[Excerpted records — start]

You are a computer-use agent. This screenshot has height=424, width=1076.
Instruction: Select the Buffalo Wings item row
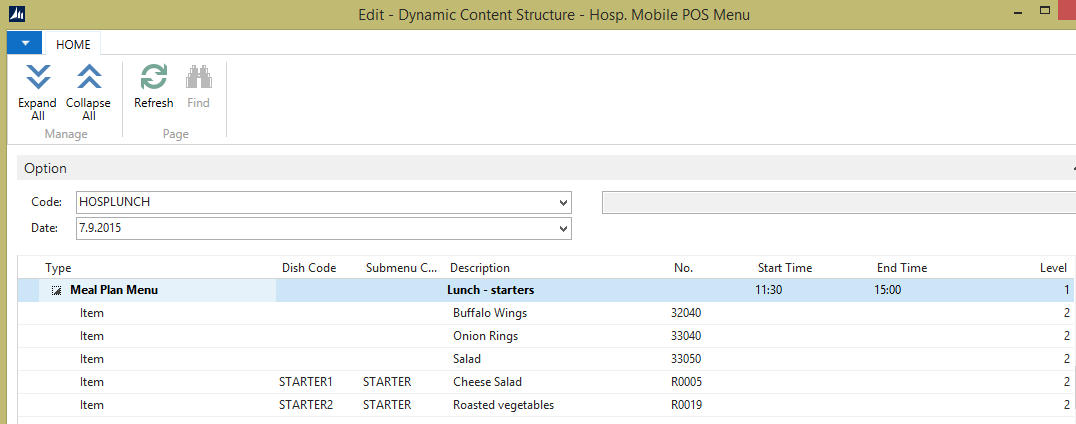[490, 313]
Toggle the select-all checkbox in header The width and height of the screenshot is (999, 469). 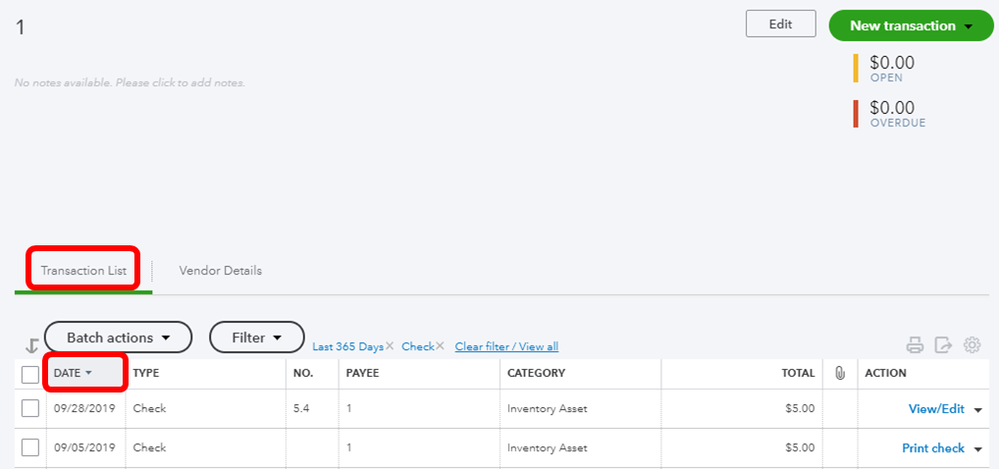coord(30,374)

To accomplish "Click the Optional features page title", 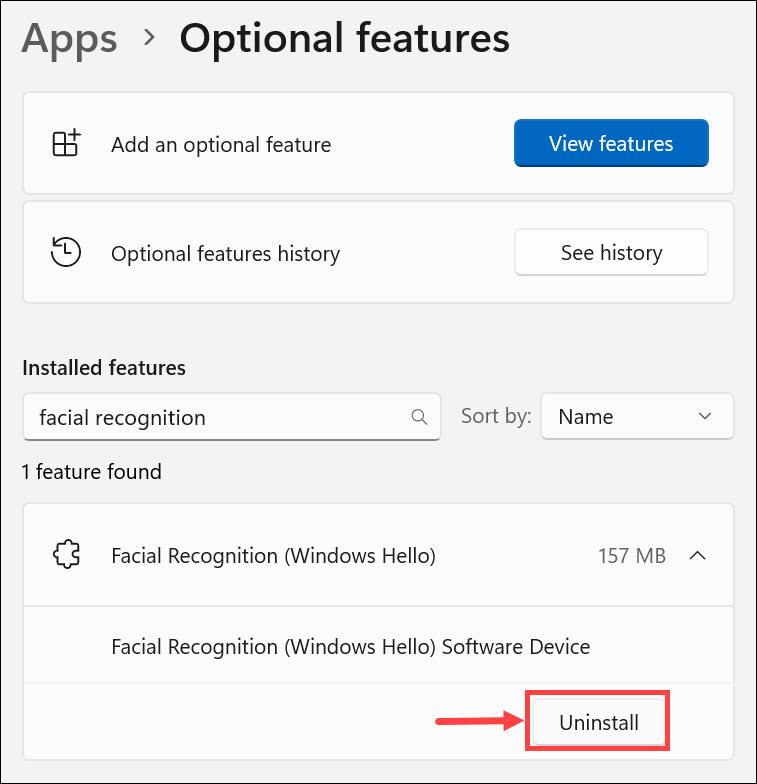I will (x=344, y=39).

[Excerpted records — finish]
[Excerpted records — start]

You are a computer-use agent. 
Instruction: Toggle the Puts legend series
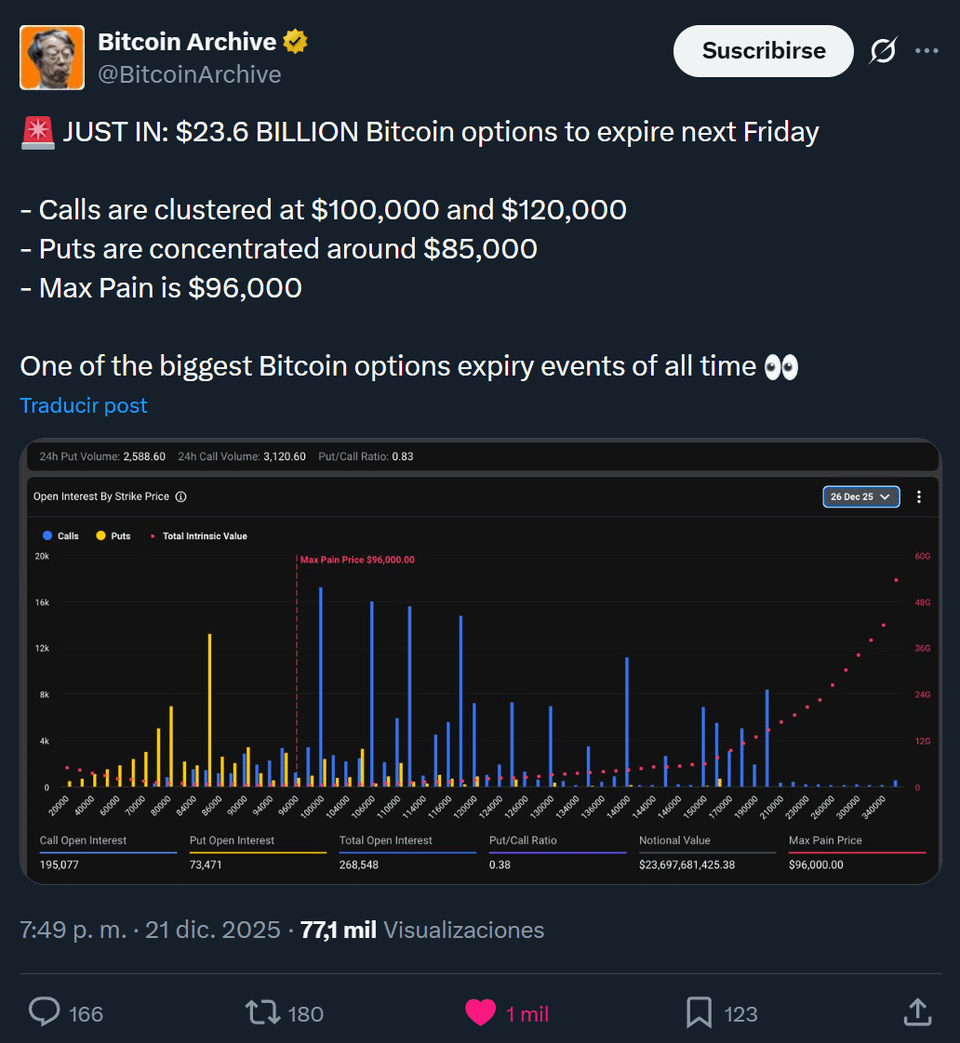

[Excerpted records — finish]
[Excerpted records — start]

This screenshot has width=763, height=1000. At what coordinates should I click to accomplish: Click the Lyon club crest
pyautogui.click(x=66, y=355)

[Excerpted records — finish]

Task details: Keep only the lines of the listing that contain the word "agent", and copy them.

Written answer:
You are a computer-use agent. This screenshot has height=424, width=1076.
You are a computer-use agent. 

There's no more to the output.